Care home investor Target Healthcare REIT has seen cases of coronavirus increase in its properties and has postponed acquisitions as the pandemic continues.

In a stock exchange update, the firm said the number of confirmed or suspected cases of Covid-19 in its care homes were rising “as anticipated” but represented residents in less than 5% of its beds.
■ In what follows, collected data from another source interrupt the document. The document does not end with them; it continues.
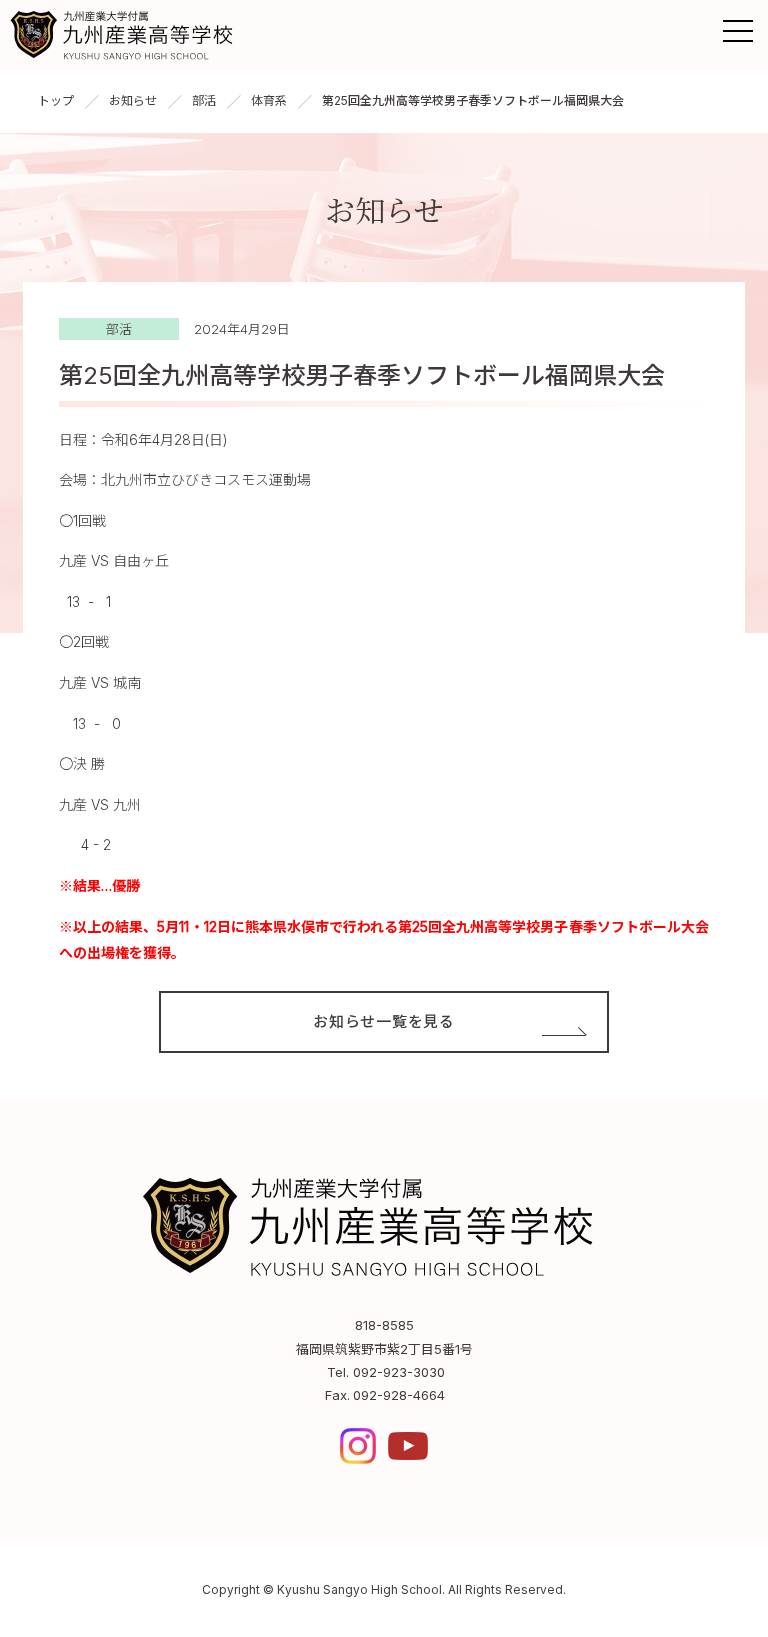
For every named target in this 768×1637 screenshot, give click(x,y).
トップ (56, 100)
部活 (204, 100)
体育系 (269, 100)
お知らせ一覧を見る (384, 1021)
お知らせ (133, 100)
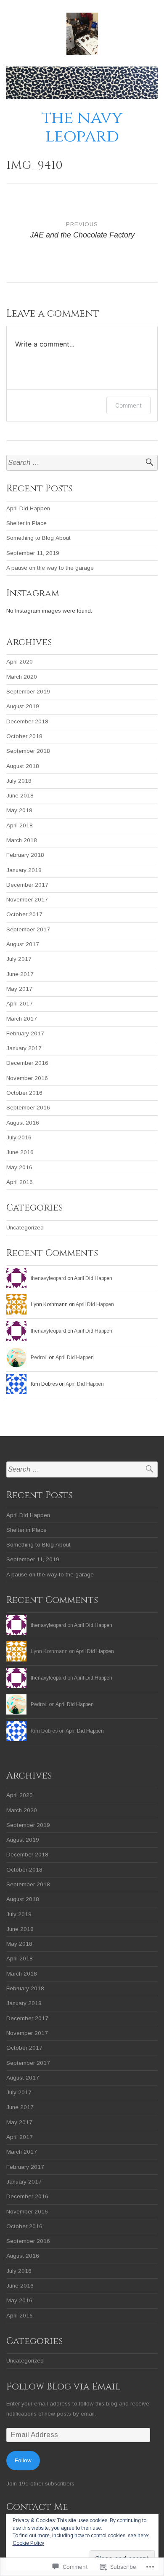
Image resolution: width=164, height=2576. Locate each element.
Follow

It said its board had taken the “prudent” step of postponing deals that had been set to complete towards the end of March “as the severity of the Covid-19 pandemic emerged” and it remained in discussions with the sellers.

The company said: “As a result of the Covid-19 pandemic, transaction volumes have reduced and the government-imposed lockdown has virtually put a halt to those transactions that were at an earlier stage. Having said that, we are aware of a small number of transactions having progressed to completion at pricing levels agreed prior to 23 March.”

Kenneth MacKenzie, chief executive of Target Fund Managers, the REIT’s investment manager, said: “Given the fast-moving nature of the Covid-19 pandemic, it is impossible to predict with any certainty what sort of impact we may see across our portfolio. While we expect to see a small number of care homes disproportionately affected, our investment strategy has always focused on the quality and design facilities of the properties, underpinned by a forensic approach to understanding local market dynamics.

“Nothing has changed our conviction that this approach, coupled with the underlying demographic trends supporting strong demand for care home beds, will underpin the delivery of reliable and sustainable income over the long term.”

EPRA net asset value per share stood at 108p at the end of March, nudging down from 108.1p at the end of 2019, which the company said was due to one-off costs of debt refinancing. NAV total return for the first quarter was 1.5%.

Target’s rent roll is now £38.9m, rising by more than £1m during the quarter. During the three months the company bought two care homes in Yorkshire. The value of its portfolio now stands at £613.4, up from £589.9m at the end of 2019, including a material uncertainty clause.

The company has £29m in cash and £38m of undrawn debt. It has signed a 12-year loan for £50m with ReAssure, alongside its existing credit line with RBS and HSBC.

Target will pay an interim dividend of 1.67p.